[Dataset entries]
--------------------
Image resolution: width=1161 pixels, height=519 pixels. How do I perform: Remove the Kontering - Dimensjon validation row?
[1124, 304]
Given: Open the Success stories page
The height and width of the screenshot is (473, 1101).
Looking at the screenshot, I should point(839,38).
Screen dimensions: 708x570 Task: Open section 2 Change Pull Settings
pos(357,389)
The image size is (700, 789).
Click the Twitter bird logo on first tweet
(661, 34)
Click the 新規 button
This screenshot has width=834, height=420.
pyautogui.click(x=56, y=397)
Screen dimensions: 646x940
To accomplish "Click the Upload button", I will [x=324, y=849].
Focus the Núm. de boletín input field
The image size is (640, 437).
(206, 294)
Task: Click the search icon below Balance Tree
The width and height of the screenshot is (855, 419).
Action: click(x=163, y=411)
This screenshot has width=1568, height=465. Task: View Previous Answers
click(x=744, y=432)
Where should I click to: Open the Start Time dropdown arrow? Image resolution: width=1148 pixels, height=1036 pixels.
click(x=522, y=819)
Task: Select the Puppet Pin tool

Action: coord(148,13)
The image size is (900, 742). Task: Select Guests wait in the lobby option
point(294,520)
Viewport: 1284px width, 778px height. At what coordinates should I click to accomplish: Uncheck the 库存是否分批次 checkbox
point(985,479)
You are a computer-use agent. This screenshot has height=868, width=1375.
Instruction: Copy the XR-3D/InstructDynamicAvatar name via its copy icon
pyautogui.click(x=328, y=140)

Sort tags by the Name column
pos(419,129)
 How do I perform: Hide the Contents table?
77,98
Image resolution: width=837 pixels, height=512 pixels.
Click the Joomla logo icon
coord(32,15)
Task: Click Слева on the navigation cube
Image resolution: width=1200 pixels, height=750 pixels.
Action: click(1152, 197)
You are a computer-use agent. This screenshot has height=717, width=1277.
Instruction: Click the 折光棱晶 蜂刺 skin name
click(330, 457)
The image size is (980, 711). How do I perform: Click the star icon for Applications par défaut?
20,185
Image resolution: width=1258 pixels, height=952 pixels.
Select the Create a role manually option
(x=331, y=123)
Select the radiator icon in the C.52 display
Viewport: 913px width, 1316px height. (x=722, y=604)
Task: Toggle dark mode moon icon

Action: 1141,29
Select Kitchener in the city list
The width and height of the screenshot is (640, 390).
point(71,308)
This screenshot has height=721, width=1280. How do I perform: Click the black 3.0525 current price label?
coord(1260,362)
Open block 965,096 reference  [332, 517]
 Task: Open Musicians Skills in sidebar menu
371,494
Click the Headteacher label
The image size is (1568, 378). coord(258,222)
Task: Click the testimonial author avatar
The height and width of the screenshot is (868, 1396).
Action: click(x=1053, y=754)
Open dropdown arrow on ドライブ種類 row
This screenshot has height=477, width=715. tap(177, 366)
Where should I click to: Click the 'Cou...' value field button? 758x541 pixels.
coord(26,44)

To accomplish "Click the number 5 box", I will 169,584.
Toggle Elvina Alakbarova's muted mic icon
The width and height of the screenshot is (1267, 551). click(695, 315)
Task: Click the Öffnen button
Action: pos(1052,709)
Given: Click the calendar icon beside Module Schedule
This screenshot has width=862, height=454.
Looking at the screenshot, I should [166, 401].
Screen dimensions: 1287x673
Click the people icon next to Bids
--------------------
WORK REQUEST — Please restate, exactly as written, the line that holds "Image resolution: width=1200" and all remaining lines of the data above, and only those.

EXERCISE RESULT —
Image resolution: width=1200 pixels, height=750 pixels.
Action: click(1152, 197)
You are a computer-use agent. This screenshot has height=717, width=1277.
Instruction: Click the 折光棱晶 蜂刺 skin name
click(330, 457)
The image size is (980, 711). How do I perform: Click the star icon for Applications par défaut?
20,185
Image resolution: width=1258 pixels, height=952 pixels.
Select the Create a role manually option
(x=331, y=123)
Select the radiator icon in the C.52 display
Viewport: 913px width, 1316px height. (x=722, y=604)
Task: Toggle dark mode moon icon

Action: 1141,29
Select Kitchener in the city list
The width and height of the screenshot is (640, 390).
point(71,308)
This screenshot has height=721, width=1280. How do I perform: Click the black 3.0525 current price label?
coord(1260,362)
Open block 965,096 reference  [332, 517]
 Task: Open Musicians Skills in sidebar menu
371,494
Click the Headteacher label
The image size is (1568, 378). coord(258,222)
Task: Click the testimonial author avatar
The height and width of the screenshot is (868, 1396).
Action: click(x=1053, y=754)
Open dropdown arrow on ドライブ種類 row
This screenshot has height=477, width=715. tap(177, 366)
Where should I click to: Click the 'Cou...' value field button? 758x541 pixels.
coord(26,44)

To accomplish "Click the number 5 box", I will 169,584.
Toggle Elvina Alakbarova's muted mic icon
The width and height of the screenshot is (1267, 551). click(695, 315)
Task: Click the Öffnen button
Action: pos(1052,709)
Given: Click the calendar icon beside Module Schedule
This screenshot has width=862, height=454.
Looking at the screenshot, I should [166, 401].
Screen dimensions: 1287x673
Click the people icon next to Bids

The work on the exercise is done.